Death is unfortunately an unavoidable, if a rather displeasing event. It affects every human being around the world, in every place and every culture. And there are as many attitudes towards it as there are cultures. There are also just as many customs.
This post will try to explain the most typical funeral customs and observances. In most cases, funeral ceremonies in Poland will be heavily influenced by the Polish Roman-Catholic ways, even if the deceased wasn’t religious, or was an atheist. Things do change, however, and now some people fit ceremonies to themselves, rather than themselves to traditional ceremonies.
The traditional way of dealing with death in Poland is to mourn and be sad. To keep calm and carry on, to keep smiling, remembering just the happy days and sharing funny stories about the deceased is a rare thing in this country.
Death must be pronounced in Poland by a doctor, and body (ciało, noun, neuter) will typically remain in the place where death occurred for some time, up to two hours. Then it will be transported to a morgue (kostnica, noun, fem.). A Certificate of Death (akt zgonu, noun, masc.) is an official document issued by a local government official (Urząd Stanu Cywilnego), absolutely necessary for completing all bureaucratic procedures, and it also states the cause of death (przyczyna śmierci). In situations when someone’s body is not recovered following a tragedy of a ship (statek morski) or an aircraft (statek powietrzny, formal) and when it is known that the person in question was on board, he or she will be pronounced dead by a court decision after six months. In situations when someone is missing, they may be pronounced dead after ten years.
Funeral home (zakład pogrzebowy), will deal with most things related to the funeral and body on behalf of the family – in most urban areas. In some villages there is no custom, nor need, to engage a funeral home. Most expenses are covered by the state, with a special benefit (zasiłek pogrzebowy) paid by Zakład Ubezpieczeń Społecznych, a state insurer, where every employed Pole should hold an obligatory insurance, which pays pensions and benefits.
Relatives and friends are notified of the death and details of the funeral (pogrzeb, noun, masc.). Special death notices called klepsydra (noun, fem.) are often put on the deceased house and their local church, and printed in newspapers. When it contains the following sentence: Prosimy o nieskładanie kondolencji, the family indicates that it is their wish not to receive condolences.
Family and friends, in urban areas, are expected to attend the funeral in a car or taxi, while a coach is often provided for neighbors and relatives from further.
These days some people choose to have their relatives cremated (skremować, verb, perfective aspect). Cremation (kremacja, noun, fem.) is not as popular as burial (pochowanie) of the whole body. At present it is still illegal to scatter the ashes (prochy, noun. plural).
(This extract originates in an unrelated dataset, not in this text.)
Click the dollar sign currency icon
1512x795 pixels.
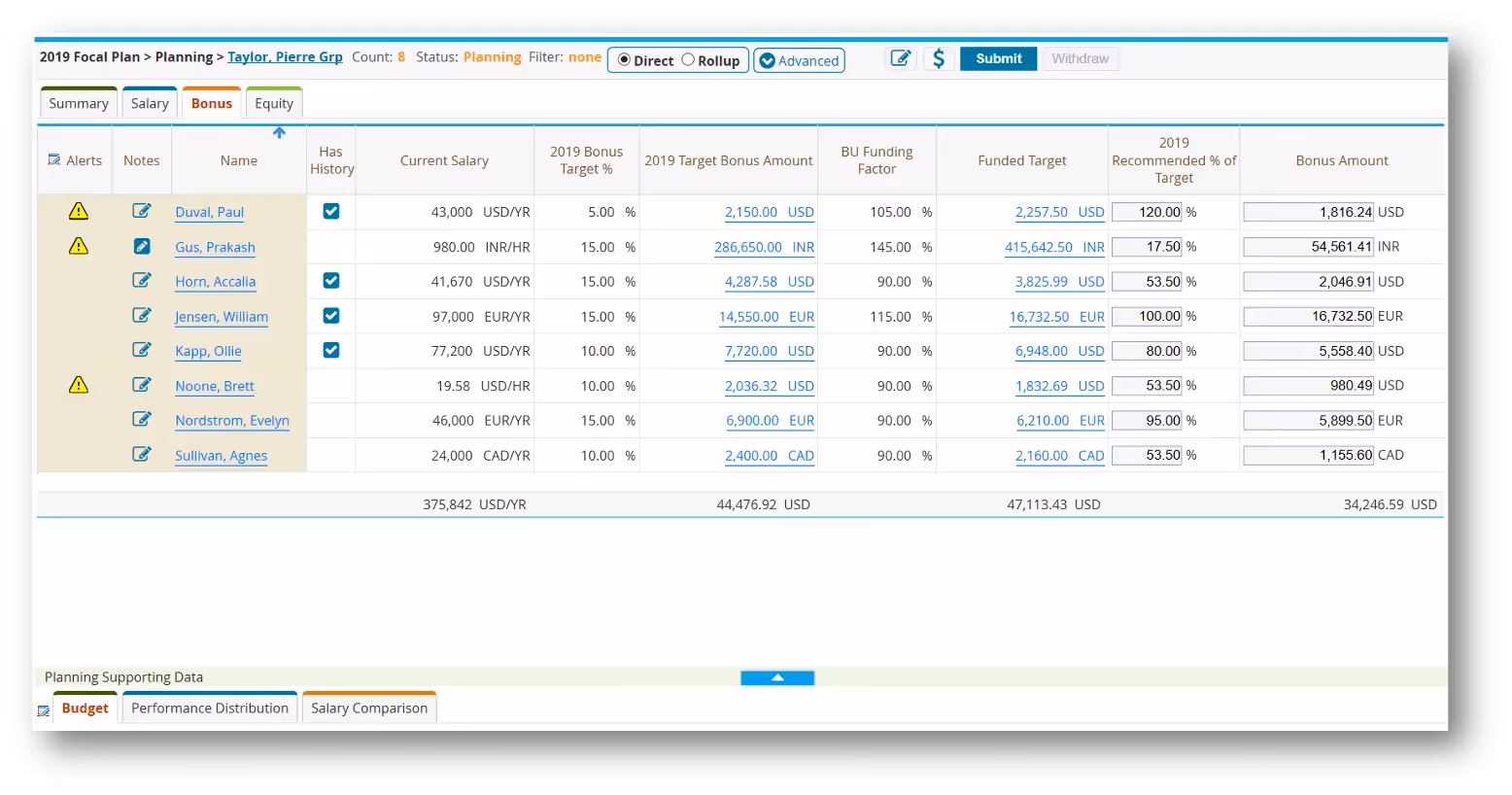point(938,58)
In some traditional rural areas there are three “stops” in a funeral ceremony (ceremonia pogrzebowa, pogrzeb). The first stop is a wake (czuwanie). The body lies at state in the house of the deceased or their relatives. Family, neighbors and friends gather and pray during the day and night for around three days. Then the coffin is carried in a procession (usually by foot) to the church, where a remembrance service takes place. And then the body is carried yet in another procession to the cemetery.
In urban areas there are usually two, or just one “stop”. The body, brought by a hearse from the morgue, may be taken to a church, a religious chapel on a cemetery belonging to a particular denomination, or a secular chapel at a communal cemetery. Once there, a special remembrance service would be held. Then everyone drives to the cemetery, or go outside the cemetery chapel. During the procession through the cemetery, the coffin is either carried by pallbearers, or driven in a hearse, before those gathered for the burial. Sometimes only the last “stop” takes place.
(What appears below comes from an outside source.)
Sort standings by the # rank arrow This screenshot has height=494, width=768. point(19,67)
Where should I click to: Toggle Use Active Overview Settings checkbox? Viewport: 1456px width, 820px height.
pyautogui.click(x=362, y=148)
Once at the cemetery, rural and urban customs are similar. Religious duties are carried out (or a speech by a secular speaker conducting the burial), the coffin is then lowered into the grave. Each mourner throws a handful of soil onto the coffin. Then shovels of soil are thrown, to level the terrain and form a grave. A cross with a name plate or just a name plate is placed at the top. After a moment, wreaths and flowers are placed on the grave.
After the funeral, some people organize a post-funeral get-together (stypa, noun, fem.). This might be either at someone’s home, or at a function hall. Typically there would be a meal, possibly speeches, lots of small talk and maybe some anecdotes about the deceased.
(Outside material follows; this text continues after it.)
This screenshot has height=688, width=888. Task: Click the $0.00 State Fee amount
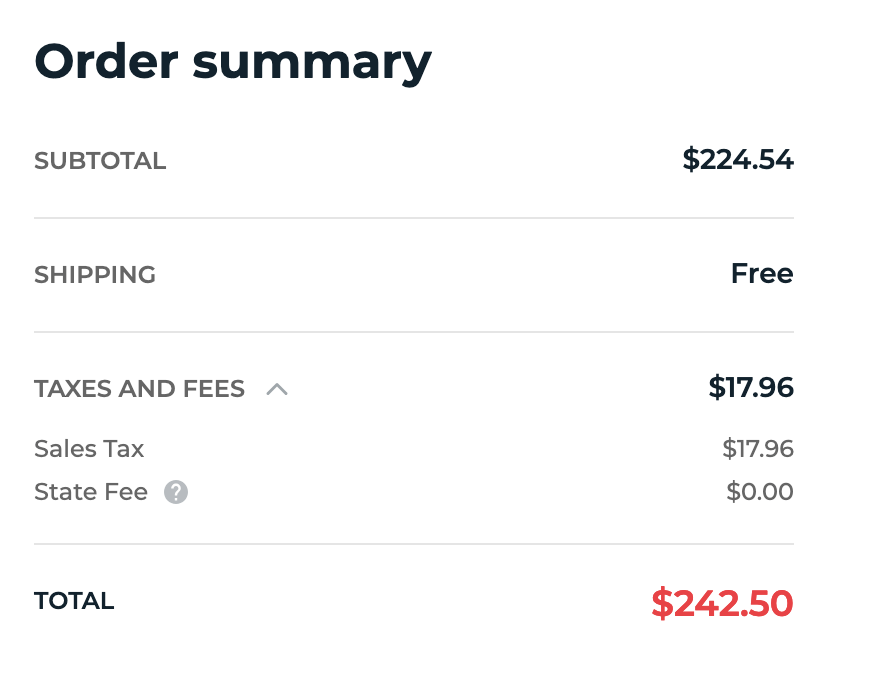coord(760,492)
People over the age of 18 demonstrate their mourning by wearing black attire. Children may do the same, however it isn’t expected. For children, sometimes only a black ribbon is pinned to their clothing.
Some people, however, choose not to follow these customs. Especially those who perceive death as a personal tragedy and would prefer not to put their loved ones to their final rest, and mourn, while being observed by other people.